[Stored dataset items]
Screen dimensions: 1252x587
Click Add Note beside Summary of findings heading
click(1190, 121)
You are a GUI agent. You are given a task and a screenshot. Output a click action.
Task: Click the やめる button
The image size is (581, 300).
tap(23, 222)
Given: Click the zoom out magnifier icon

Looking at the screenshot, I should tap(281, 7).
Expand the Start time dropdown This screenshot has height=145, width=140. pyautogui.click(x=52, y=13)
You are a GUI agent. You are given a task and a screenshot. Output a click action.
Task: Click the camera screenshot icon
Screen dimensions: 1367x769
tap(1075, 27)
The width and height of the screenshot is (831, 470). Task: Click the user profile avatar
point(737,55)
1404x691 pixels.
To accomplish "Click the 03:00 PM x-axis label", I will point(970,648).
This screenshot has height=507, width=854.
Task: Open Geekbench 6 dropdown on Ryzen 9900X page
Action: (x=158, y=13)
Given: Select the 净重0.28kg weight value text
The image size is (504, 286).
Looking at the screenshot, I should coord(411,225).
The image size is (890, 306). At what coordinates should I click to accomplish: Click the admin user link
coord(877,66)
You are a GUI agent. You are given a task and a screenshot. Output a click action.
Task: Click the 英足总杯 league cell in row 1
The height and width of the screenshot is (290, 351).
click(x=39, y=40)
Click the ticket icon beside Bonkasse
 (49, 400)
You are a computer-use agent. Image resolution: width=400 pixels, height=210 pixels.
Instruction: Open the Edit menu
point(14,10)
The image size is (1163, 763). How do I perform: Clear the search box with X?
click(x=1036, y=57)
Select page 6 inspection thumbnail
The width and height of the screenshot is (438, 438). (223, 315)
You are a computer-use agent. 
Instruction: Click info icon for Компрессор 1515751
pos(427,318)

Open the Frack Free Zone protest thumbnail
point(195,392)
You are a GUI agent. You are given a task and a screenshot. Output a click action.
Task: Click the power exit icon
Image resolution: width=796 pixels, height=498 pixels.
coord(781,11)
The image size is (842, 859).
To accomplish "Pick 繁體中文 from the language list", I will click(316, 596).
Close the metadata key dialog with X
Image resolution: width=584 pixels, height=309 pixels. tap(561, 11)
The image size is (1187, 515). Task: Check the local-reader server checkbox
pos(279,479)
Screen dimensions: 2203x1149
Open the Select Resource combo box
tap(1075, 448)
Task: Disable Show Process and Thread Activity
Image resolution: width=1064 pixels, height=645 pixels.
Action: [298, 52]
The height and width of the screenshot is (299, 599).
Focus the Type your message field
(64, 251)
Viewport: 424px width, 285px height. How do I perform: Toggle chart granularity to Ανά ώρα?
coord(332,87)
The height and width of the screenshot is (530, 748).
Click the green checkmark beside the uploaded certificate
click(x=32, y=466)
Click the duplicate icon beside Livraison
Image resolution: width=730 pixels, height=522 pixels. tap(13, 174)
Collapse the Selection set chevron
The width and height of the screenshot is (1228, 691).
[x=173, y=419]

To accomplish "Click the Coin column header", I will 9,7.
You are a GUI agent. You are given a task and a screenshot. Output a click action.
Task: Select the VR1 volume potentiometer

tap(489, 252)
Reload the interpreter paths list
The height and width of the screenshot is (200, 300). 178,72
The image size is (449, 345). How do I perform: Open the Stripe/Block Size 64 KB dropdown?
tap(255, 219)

» Exercise requirements
Copy all the records exactly so that no character differs from the source.

» Written solution
Screen dimensions: 1252x587
Click Add Note beside Summary of findings heading
click(1190, 121)
You are a GUI agent. You are given a task and a screenshot. Output a click action.
Task: Click the やめる button
The image size is (581, 300).
tap(23, 222)
Given: Click the zoom out magnifier icon

Looking at the screenshot, I should tap(281, 7).
Expand the Start time dropdown This screenshot has height=145, width=140. pyautogui.click(x=52, y=13)
You are a GUI agent. You are given a task and a screenshot. Output a click action.
Task: Click the camera screenshot icon
Screen dimensions: 1367x769
tap(1075, 27)
The width and height of the screenshot is (831, 470). Task: Click the user profile avatar
point(737,55)
1404x691 pixels.
To accomplish "Click the 03:00 PM x-axis label", I will point(970,648).
This screenshot has height=507, width=854.
Task: Open Geekbench 6 dropdown on Ryzen 9900X page
Action: (x=158, y=13)
Given: Select the 净重0.28kg weight value text
The image size is (504, 286).
Looking at the screenshot, I should coord(411,225).
The image size is (890, 306). At what coordinates should I click to accomplish: Click the admin user link
coord(877,66)
You are a GUI agent. You are given a task and a screenshot. Output a click action.
Task: Click the 英足总杯 league cell in row 1
The height and width of the screenshot is (290, 351).
click(x=39, y=40)
Click the ticket icon beside Bonkasse
 (49, 400)
You are a computer-use agent. Image resolution: width=400 pixels, height=210 pixels.
Instruction: Open the Edit menu
point(14,10)
The image size is (1163, 763). How do I perform: Clear the search box with X?
click(x=1036, y=57)
Select page 6 inspection thumbnail
The width and height of the screenshot is (438, 438). (223, 315)
You are a computer-use agent. 
Instruction: Click info icon for Компрессор 1515751
pos(427,318)

Open the Frack Free Zone protest thumbnail
point(195,392)
You are a GUI agent. You are given a task and a screenshot. Output a click action.
Task: Click the power exit icon
Image resolution: width=796 pixels, height=498 pixels.
coord(781,11)
The image size is (842, 859).
To accomplish "Pick 繁體中文 from the language list", I will click(316, 596).
Close the metadata key dialog with X
Image resolution: width=584 pixels, height=309 pixels. tap(561, 11)
The image size is (1187, 515). Task: Check the local-reader server checkbox
pos(279,479)
Screen dimensions: 2203x1149
Open the Select Resource combo box
tap(1075, 448)
Task: Disable Show Process and Thread Activity
Image resolution: width=1064 pixels, height=645 pixels.
Action: [298, 52]
The height and width of the screenshot is (299, 599).
Focus the Type your message field
(64, 251)
Viewport: 424px width, 285px height. How do I perform: Toggle chart granularity to Ανά ώρα?
coord(332,87)
The height and width of the screenshot is (530, 748).
Click the green checkmark beside the uploaded certificate
click(x=32, y=466)
Click the duplicate icon beside Livraison
Image resolution: width=730 pixels, height=522 pixels. tap(13, 174)
Collapse the Selection set chevron
The width and height of the screenshot is (1228, 691).
[x=173, y=419]

To accomplish "Click the Coin column header", I will 9,7.
You are a GUI agent. You are given a task and a screenshot. Output a click action.
Task: Select the VR1 volume potentiometer

tap(489, 252)
Reload the interpreter paths list
The height and width of the screenshot is (200, 300). 178,72
The image size is (449, 345). How do I perform: Open the Stripe/Block Size 64 KB dropdown?
tap(255, 219)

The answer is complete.